Another honourable mention is PowerVR (technically that is not the company name, but the company name changed many times, while the PowerVR brand name was kept). During the early VooDoo days, a few PowerVR chips were released, with moderate success. A PowerVR chip also powered the Sega DreamCast console. However, PowerVR eventually had to withdraw from the PC market as well. Like Matrox, they managed to find a niche. Their niche was mobile and embedded devices. Today, PowerVR chips power many smartphones and tablets, including the most important ones: the iPhones and iPads.
In a twist of irony, 3DFX went out of business almost as quickly as all those established graphics companies that they themselves pushed out of business. And even more irony is in the fact that yet another newcomer played a big part in this. That newcomer was nVidia, founded in 1992, but their first proper PC video cards were released in 1997 (the Riva128, after the ill-fated STG-2000 in 1995).
nVidia quickly started to compete with 3DFX head-on for the performance crown, and delivered more features and better image quality with the TNT and TNT2 series. 3DFX quickly found themselves unable to compete, and by 2000, nVidia bought out 3DFX.
Around this time, Matrox also started to slip in terms of performance and features.
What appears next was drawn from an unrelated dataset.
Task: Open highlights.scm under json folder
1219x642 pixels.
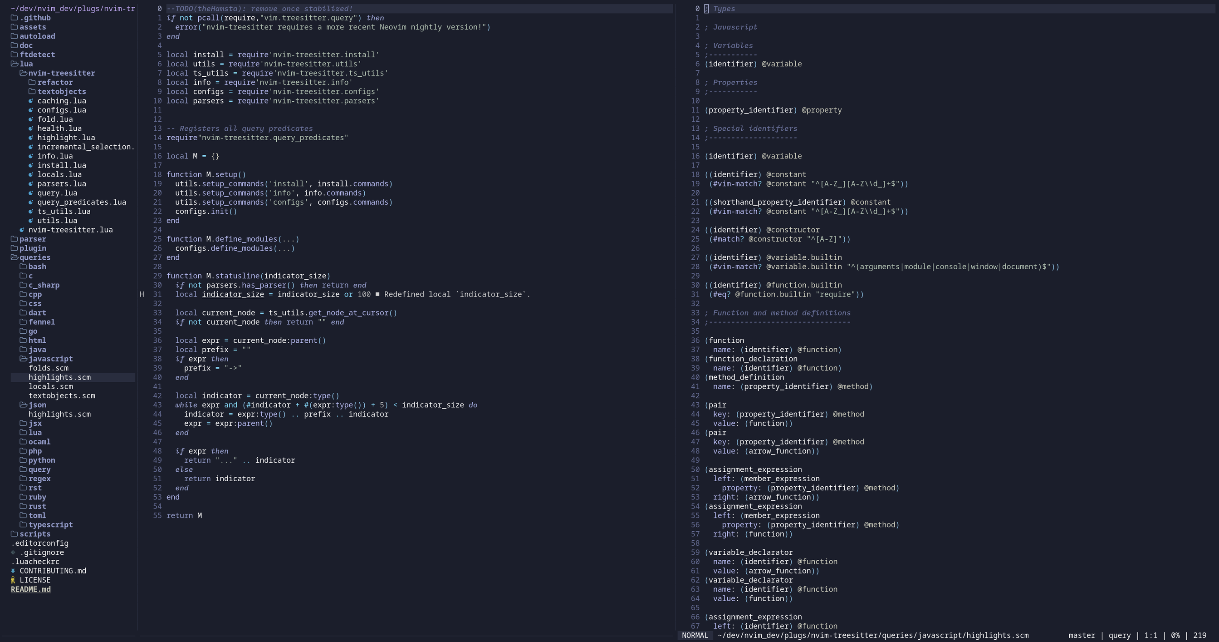Action: tap(60, 414)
Then nVidia came out with the GeForce series and ATi came out with the Radeon series, and Matrox’ new chips were not even remotely competitive anymore, so Matrox retreated, leaving only nVidia and ATi to compete.
Technically nVidia won that battle as well, because after a few years of stiff competition, ATi was acquired by AMD in 2006. AMD kept the ATi brand name alive for a few more years, but in 2010, the ATi brand was dropped, and graphics products are now marketed as “AMD Radeon”.
All in all, SGI, 3DFX and nVidia have been the most significant companies in the history of 3D graphics hardware.